Of course, this is as intended. Minhaj isn’t a make-you-laugh-til-your-face-hurts comedian; he’s a Daily Show guy, a pundit with a slightly-better-than-average sense of humour, but one that is smug rather than silly. His audience isn’t there to laugh so much as enjoy the sensation of moral authority with a wink and a titter. And while Minhaj’s material works well enough on television, onstage it translates to something that is less stand-up comedy and more performance memoir.

The “trauma merchants,” as Kat calls them, aren’t selling truth, but moral superiority. And their audience is buying it like white women buying abuse at dinner with Saira Rao.

But today’s trauma merchants are ultimately better off than the hoax memoirists. The days in which audiences responded to lies like this with a sense of outrage and betrayal are over; if anything, the anger today is reserved for the person who interrupts a comfortable narrative with a bunch of pesky facts.

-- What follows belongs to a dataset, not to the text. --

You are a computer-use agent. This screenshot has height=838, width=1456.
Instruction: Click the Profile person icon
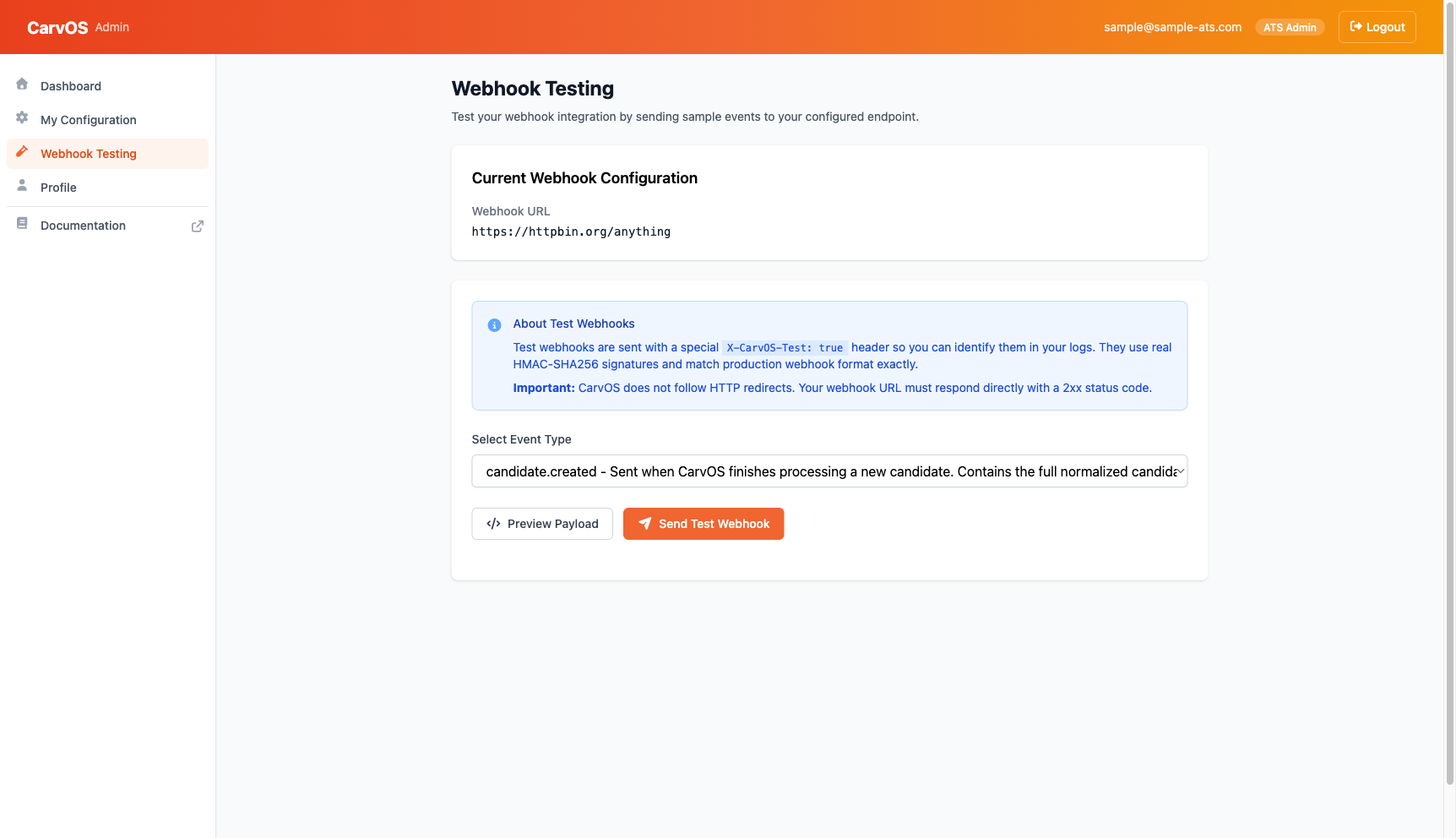[x=22, y=186]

Consider what happens, inevitably, whenever some bias-stroking outrage is exposed as a fraud — whether it’s Jussie Smollett, or kids identifying as cats, or a guy allegedly shrieking the N-word at a crowded sporting event. Instead of revising our priors, or even being relieved, we look for ways in which being wrong only goes to show how right we were. So, this story wasn’t true? Ah, well: this country is so racist, or sexist, or full of sexually depraved weirdos who want to secretly turn every kid into a trans-cat, that it could have been true, and that’s just as bad.

That it wasn’t true but could have been has replaced truth as the measure of what we value. There is no award for being honest, even when it cuts against our self-interest to be so. But lie to make yourself a victim and you’re adored with the “thoughts and prayers” of thousands, maybe even millions, of adoring fans who desperately want to prove their moral righteousness by sharing their empathy with another’s trauma, real or imagined.

And convenient lies are no more the exclusive domain of the woke than the absurd “Big Lie” still being sold to anyone stupid enough to believe it or willing to overlook such flagrant nonsense for their inability to accept that their Jesus-substitute is just another lying narcissist, shamelessly saying anything that serves his personal interest. But I digress.

But despite the fact that the prom story is emotionally resonant with many a teenage experience, there is still something weird — even, dare I say, appropriative — about claiming to have been a victim of something that didn’t happen, let alone making a living off it. On this front, Minhaj has less in common with the comedian who embellishes a wacky story for laughs, and more in common with the TikToker who scammed her followers out of thousands of dollars to treat a cancer she didn’t have. Minhaj has been dining out for years on that doorstep moment. He published it as an essay in Vanity Fair. He’s spoken about it countless times with reporters, never presenting it as anything but a first-person experience. And while it has become a fixture of his comedy over the years, when Minhaj first debuted this material, it wasn’t actually in a stand-up routine, but at a storytelling competition called The Moth.

As Kat explains, The Moth has only one rule, that the story told must be true. To dinosaurs, that rule mattered. Today, not so much, as long as the lie allows its adherents to bask in the warm glow of righteousness.